Nobody thinks of the mother, given the babysitter’s ordeal. The mother, still young, is counting on dinner and a movie with her husband. It is the best time of her life—the children aren’t babies anymore, but they still need her. They’re good at school. They have interesting things to say, sometimes funny, sometimes poignant.

They don’t ask her about the darkness, but they see it in her eyes, and she sees them seeing.

This story is an awesome and original take on all those slasher horror movies where a poor babysitter has to deal with a serial killer. There's this feeling of a whole world moving beneath the stories we know, a hidden world of mothers, babysitters, and children, locked in a strange symbiosis with the men looking to kill them. If you like slasher movies, if you like twists in the "final girl" trope, then this is a must-read. 

Persistent by AGA Wilmot in Gamut

You wait. You keep your right hand elevated, make sure the dish towel you’d grabbed before heading out the door, still smelling of tuna salad from the mess you’d cleaned up earlier that afternoon, is covering the evidence. That’s what your landlord will call it when he launches his next surprise inspection and sees what’s happened, what you’ve done.
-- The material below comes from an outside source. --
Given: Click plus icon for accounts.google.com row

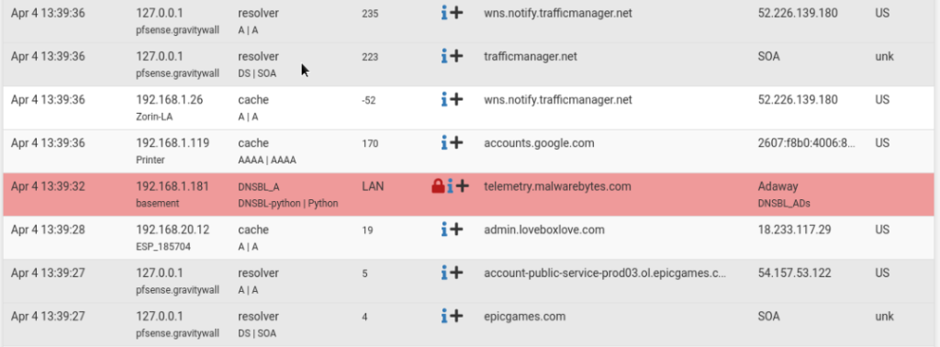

He’ll demand answers you don’t have, not now, not yet. He’ll say, Your damage deposit is fucking gone, Lena. You know how this works. And don’t ever let me catch you doing something like this again.

I am not even going to try to describe this story to you, but it is an outstanding piece of fiction. Wilmot masterfully conveys this feeling of a crack in reality, of something coming through, changing everything.